The government will also carry on with its economic development programme for ethnic Hungarians in Serbia, he added.
Hungary, Serbia to build new oil pipeline link
In a bid to improve energy security, Hungary and Serbia will build a 128km oil pipeline between Algyo in Hungary and Novi Sad (Ujvidek) in Serbia, Szijjarto said. A contract on the planned project to be implemented by Hungary’s state oil company MOL and Serbia’s Transnafta will be signed at the summit meeting of the two countries’ governments on June 20.
At Wednesday’s meeting it was agreed that Hungarian energy company MVM and Serbia’s gas supplier Srbijagas will set up a joint regional natural gas trading company and Hungary will store 100 million cubic metres of gas on behalf of Serbia, Szijjarto said.
Hungarian companies will also participate in upgrading Serbia’s electricity network, he said, adding that work was going according to schedule on doubling the capacity of the interconnector linking the two countries’ electricity networks. “There is no energy security for Hungary without Serbia, as there is no energy security in Serbia without Hungary,” said Szijjarto.
The minister said the committee also made an important decision on a large-scale infrastructure development project to cut the long waiting times at the border of two countries by building a modern border-crossing station between Roszke and Horgos, Szijjarto said, noting the importance of ensuring free flows between countries that have six billion euros-worth of trade turnover and close relations between their people.
“This is about one of Europe’s busiest border crossing stations, and we would like to build one of Europe’s top-notch such facilities there.” Further measures to speed up cross-border traffic include restructuring the Hercegszanto crossing to allow cargo transport there and allowing buses to cross at the Asotthalom border station.
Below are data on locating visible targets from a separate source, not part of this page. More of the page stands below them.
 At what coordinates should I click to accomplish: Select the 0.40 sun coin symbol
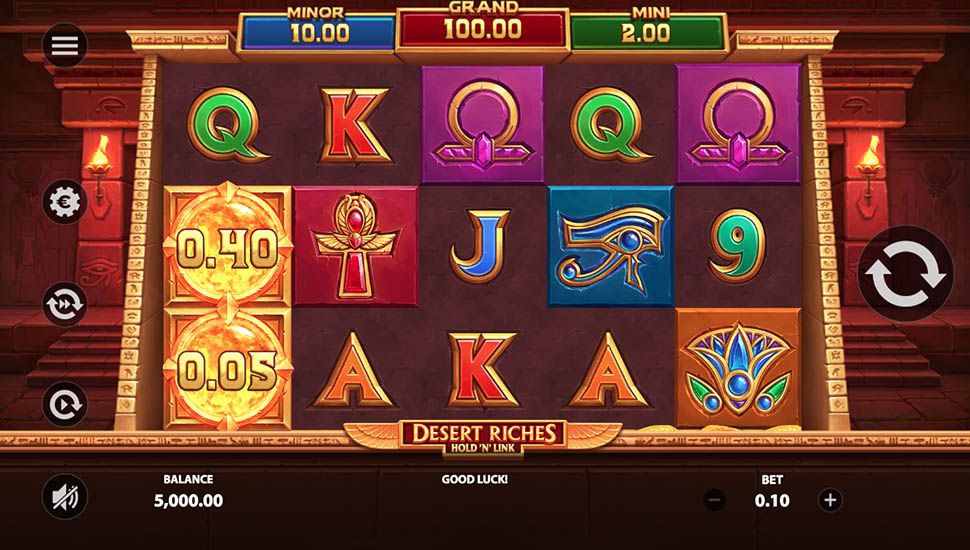point(228,246)
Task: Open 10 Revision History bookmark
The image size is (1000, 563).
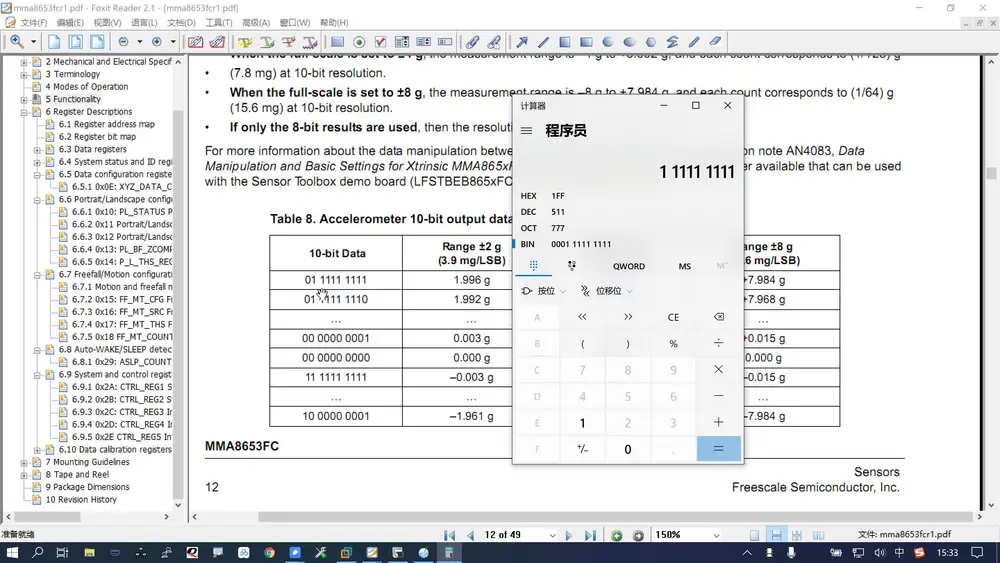Action: click(x=81, y=499)
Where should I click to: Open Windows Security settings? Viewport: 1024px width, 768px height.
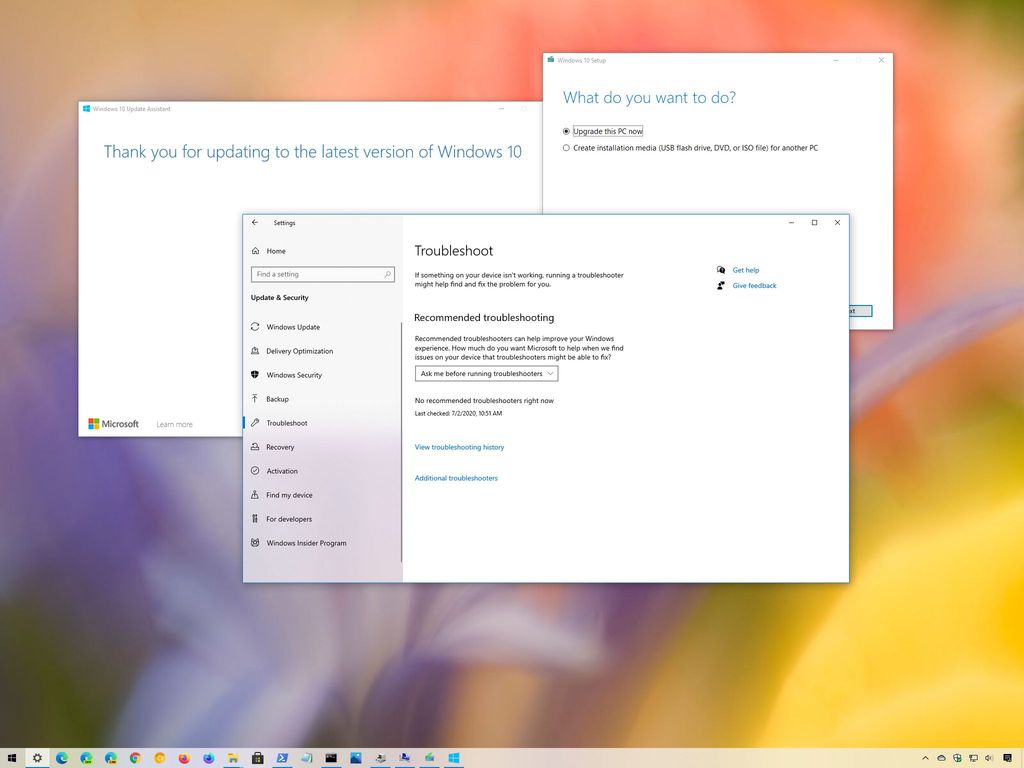292,375
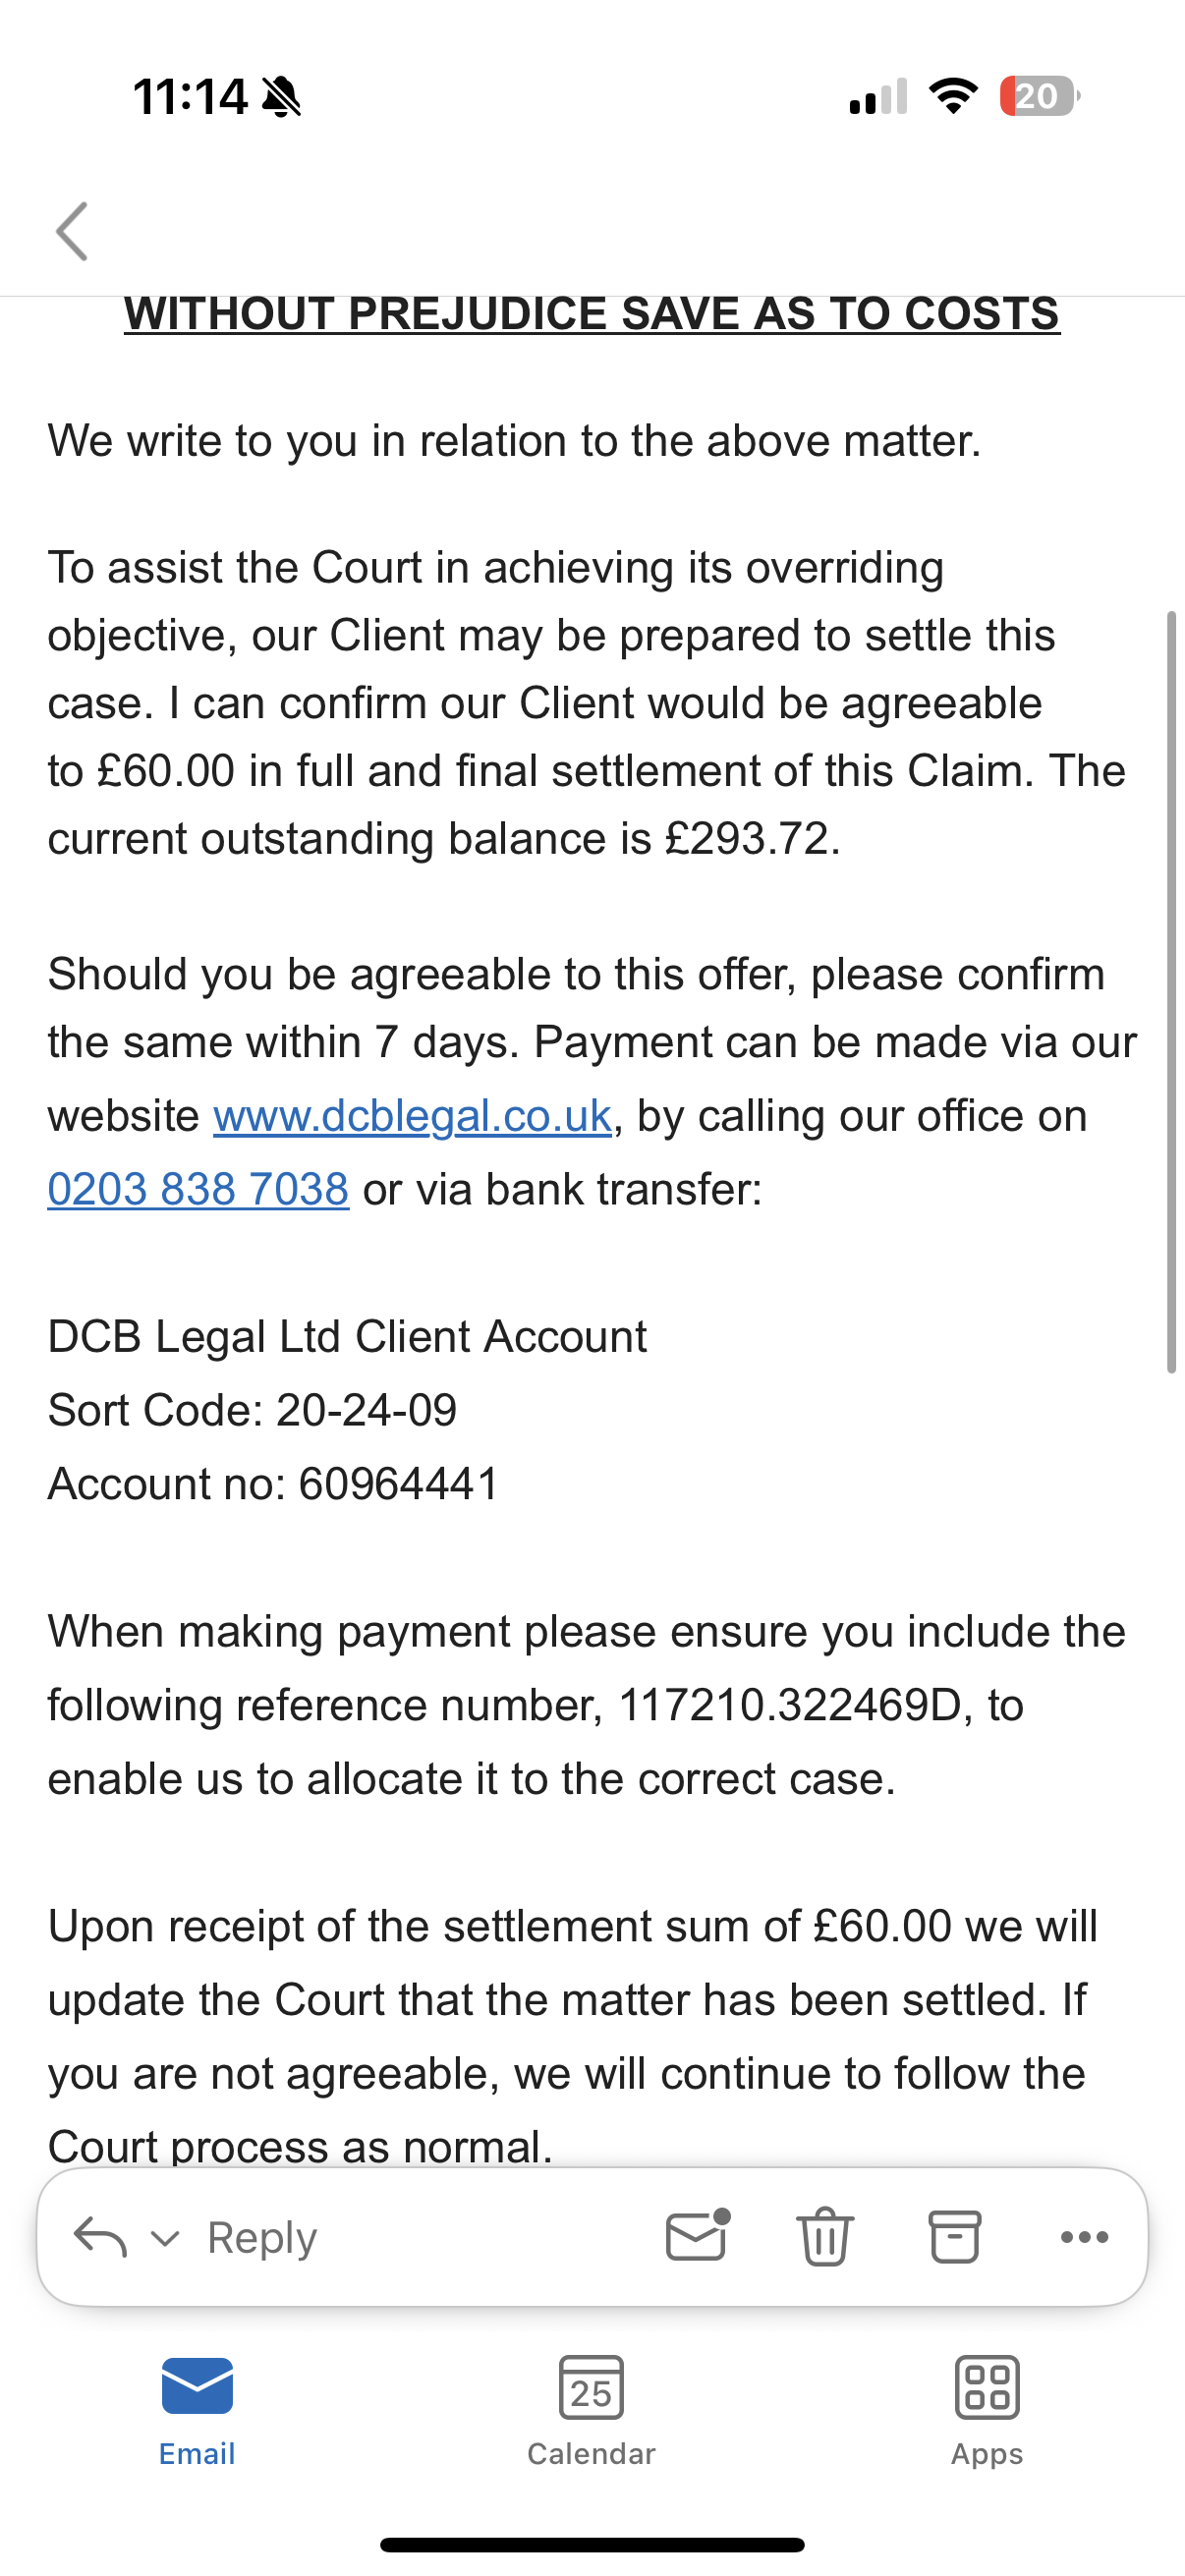This screenshot has height=2576, width=1185.
Task: Delete email with trash icon
Action: coord(825,2236)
The opening hours at the border stations will be extended, Szijjarto said.
Regarding the war in Ukraine, Szijjarto said that neither Serbia nor Hungary was responsible for the outbreak of the war, yet both countries were paying a high price for it. He called it “bad news” that the world was heading towards the formation of blocs.
“Central Europe must live up to its task of being successful in this very difficult environment, and this can only be achieved through reliable and predictable partnerships,” Szijjarto said, noting that Hungary and Serbia enjoyed such a partnership.
“Hungary and Serbia both support peace and the two countries are in agreement that what is most important is to save lives, which is possible only if there is peace,” the foreign minister said.
Answering a question, Szijjarto highlighted the importance for the Hungarian government of security cooperation with Serbia in the context of ongoing illegal migration which he said posed a serious challenge to both countries.
He noted that Hungary last year had to block 271,000 illegal entry attempts at its southern border. “We want to strengthen cooperation with Serbia in efforts to move the EU’s external line of defence further south,” Szijjarto said, noting the participation of Hungarian police forces in patrolling the Serbian-North Macedonia border together with Serbian police officers and border guards.
Hungary, Serbia public media service sign cooperation agreement
Representatives of the public media service providers of Hungary and Serbia signed a cooperation agreement in Belgrade on Wednesday. The pact between the Media Service Support and Asset Management Fund (MTVA), Duna Mediaszolgaltato and Serbia’s Radio and Television is aimed at broadening their programme content, acceleration information exchange, and promoting national minority issues.
The agreement includes provisions on a royalty-free exchange of programmes and the possibility of co-productions.
Anita Altorjai, chief executive of Duna Mediaszolgaltato, said after the signing ceremony that the agreement was aimed at cooperation in informing and entertaining the public, promoting minority protection, tolerance and cultural values.